For most of our lives, we think about ability as if it were fixed. We assume the body we have in our twenties or thirties is the body we will always have. When changes come, we frame them as isolated problems: a bad knee, some arthritis, fatigue that arrives earlier than it used to. What I began to understand is that these rarely stay isolated. They accumulate.

 

The Ability Curve

 

That accumulation is what I now describe as the Ability Curve. A model that I created around my invention without fully considering relevance to my own path.


Every person moves along it over time. Early in life, our abilities increase as strength, coordination, and experience develop. The curve levels off. Then, gradually, it begins to bend downward. That descent doesn’t mean incapacity. It doesn’t mean the end of meaningful activity.
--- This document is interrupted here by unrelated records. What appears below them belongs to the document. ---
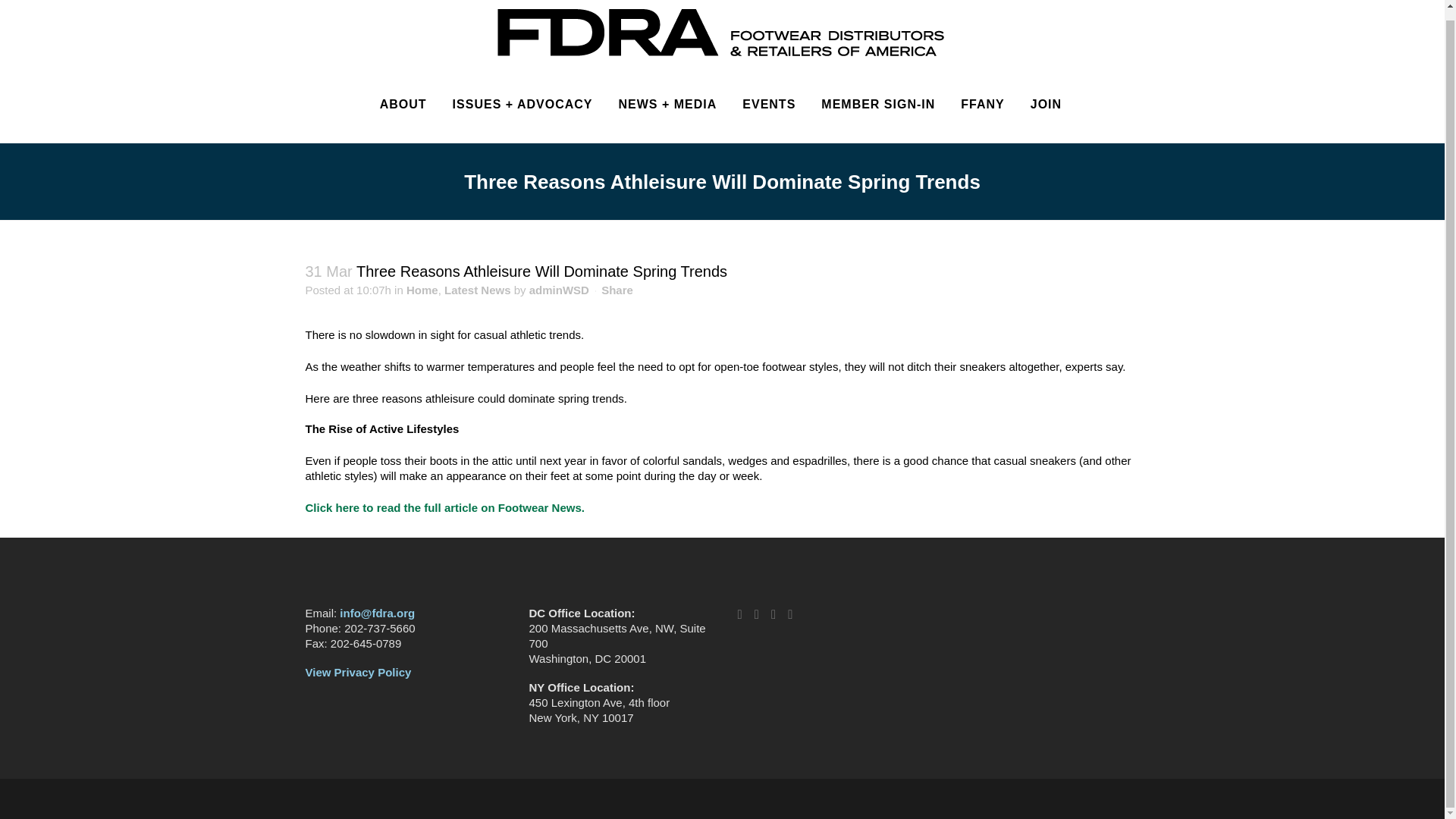
MEMBER SIGN-IN (877, 104)
EVENTS (768, 104)
ABOUT (402, 104)
FFANY (981, 104)
Given the description of an element on the screen output the (x, y) to click on. 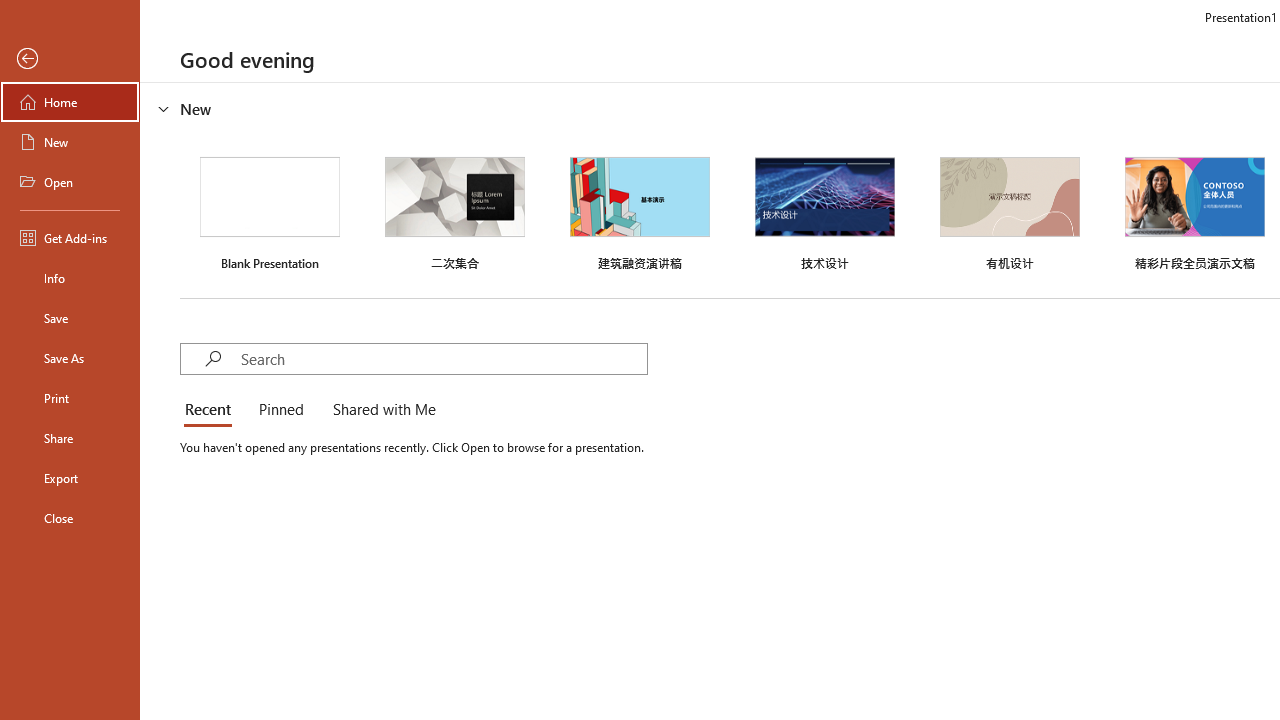
Recent (212, 410)
New (69, 141)
Get Add-ins (69, 237)
Back (69, 59)
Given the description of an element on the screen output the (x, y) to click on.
What it means is that the body begins demanding efficiency in places where strength once covered mistakes.


Most design—most tools, most systems, most workplaces—is built for people at or near the peak of that curve. It assumes a body that hasn’t been injured, hasn’t aged significantly, and isn’t managing accumulated fatigue. That assumption excludes a lot of people. And as the curve bends for each of us, it will eventually exclude all of us.

Standing on the mat that morning, I realized something that was both ironic and clarifying: the tool I had spent years designing to help people with changing physical abilities was now helping me understand my own.

 

Active Adaptation

 

In Aikido, the response to this reality is built into the art. Practitioners are taught from the beginning that resisting force directly is rarely effective. The practice is one of continuous adjustment—maintaining structure, staying connected to the body’s center, allowing movement to evolve in response to what is actually happening, not what you wish were happening.


The same principle applies everywhere else.


As we move along the Ability Curve, the people who continue to thrive are rarely the ones who cling to doing things the way they always have. They are the ones who adjust. They refine how they move. They learn to rely on structure instead of brute force. They choose tools and techniques that work with their bodies rather than against them.


Active adaptation is not a concession to aging or limitation. It is simply the intelligent response to reality.


For many years I trained in an art built on circular motion and the efficient transfer of force through the body. During the years I spent away from the mat, those same ideas quietly reappeared in the design of a tool intended to help people maintain independence in the kitchen. Returning to Aikido closed a circle I hadn’t realized was open.


The physics was the same. The lesson was the same.

 

And the realization was unavoidable: the circle includes all of us.